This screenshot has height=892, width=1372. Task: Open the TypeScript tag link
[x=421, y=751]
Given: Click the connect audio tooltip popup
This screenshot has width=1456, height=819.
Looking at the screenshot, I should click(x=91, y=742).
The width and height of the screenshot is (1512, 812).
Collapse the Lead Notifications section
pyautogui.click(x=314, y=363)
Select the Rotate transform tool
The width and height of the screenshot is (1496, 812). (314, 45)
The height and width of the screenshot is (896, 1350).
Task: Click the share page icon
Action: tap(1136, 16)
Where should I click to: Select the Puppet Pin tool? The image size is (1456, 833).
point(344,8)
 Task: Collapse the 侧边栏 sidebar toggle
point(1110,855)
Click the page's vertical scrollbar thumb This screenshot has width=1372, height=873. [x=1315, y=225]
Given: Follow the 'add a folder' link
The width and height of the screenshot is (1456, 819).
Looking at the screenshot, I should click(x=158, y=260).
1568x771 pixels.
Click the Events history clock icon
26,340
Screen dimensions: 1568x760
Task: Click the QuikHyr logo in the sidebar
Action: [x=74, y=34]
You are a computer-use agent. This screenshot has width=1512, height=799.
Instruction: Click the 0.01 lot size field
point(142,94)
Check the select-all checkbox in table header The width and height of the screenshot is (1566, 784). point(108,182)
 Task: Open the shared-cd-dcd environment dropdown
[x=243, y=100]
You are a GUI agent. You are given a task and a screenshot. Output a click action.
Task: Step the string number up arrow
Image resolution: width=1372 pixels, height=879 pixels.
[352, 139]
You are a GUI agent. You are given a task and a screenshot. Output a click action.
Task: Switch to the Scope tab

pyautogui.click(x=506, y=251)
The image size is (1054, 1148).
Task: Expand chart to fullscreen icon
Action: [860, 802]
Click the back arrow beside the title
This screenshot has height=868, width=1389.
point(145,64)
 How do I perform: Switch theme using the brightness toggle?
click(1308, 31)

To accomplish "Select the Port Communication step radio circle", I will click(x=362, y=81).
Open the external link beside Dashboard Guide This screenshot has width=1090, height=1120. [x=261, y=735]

^^^^

### Task instructions
Once more, write out the records in full, exactly as they appear.

### Answer section
This screenshot has height=892, width=1372. Task: Open the TypeScript tag link
[x=421, y=751]
Given: Click the connect audio tooltip popup
This screenshot has width=1456, height=819.
Looking at the screenshot, I should click(x=91, y=742).
The width and height of the screenshot is (1512, 812).
Collapse the Lead Notifications section
pyautogui.click(x=314, y=363)
Select the Rotate transform tool
The width and height of the screenshot is (1496, 812). (314, 45)
The height and width of the screenshot is (896, 1350).
Task: Click the share page icon
Action: tap(1136, 16)
Where should I click to: Select the Puppet Pin tool? The image size is (1456, 833).
point(344,8)
 Task: Collapse the 侧边栏 sidebar toggle
point(1110,855)
Click the page's vertical scrollbar thumb This screenshot has width=1372, height=873. [x=1315, y=225]
Given: Follow the 'add a folder' link
The width and height of the screenshot is (1456, 819).
Looking at the screenshot, I should click(x=158, y=260).
1568x771 pixels.
Click the Events history clock icon
26,340
Screen dimensions: 1568x760
Task: Click the QuikHyr logo in the sidebar
Action: [x=74, y=34]
You are a computer-use agent. This screenshot has width=1512, height=799.
Instruction: Click the 0.01 lot size field
point(142,94)
Check the select-all checkbox in table header The width and height of the screenshot is (1566, 784). point(108,182)
 Task: Open the shared-cd-dcd environment dropdown
[x=243, y=100]
You are a GUI agent. You are given a task and a screenshot. Output a click action.
Task: Step the string number up arrow
Image resolution: width=1372 pixels, height=879 pixels.
[352, 139]
You are a GUI agent. You are given a task and a screenshot. Output a click action.
Task: Switch to the Scope tab

pyautogui.click(x=506, y=251)
The image size is (1054, 1148).
Task: Expand chart to fullscreen icon
Action: [860, 802]
Click the back arrow beside the title
This screenshot has height=868, width=1389.
point(145,64)
 How do I perform: Switch theme using the brightness toggle?
click(1308, 31)

To accomplish "Select the Port Communication step radio circle", I will click(x=362, y=81).
Open the external link beside Dashboard Guide This screenshot has width=1090, height=1120. [x=261, y=735]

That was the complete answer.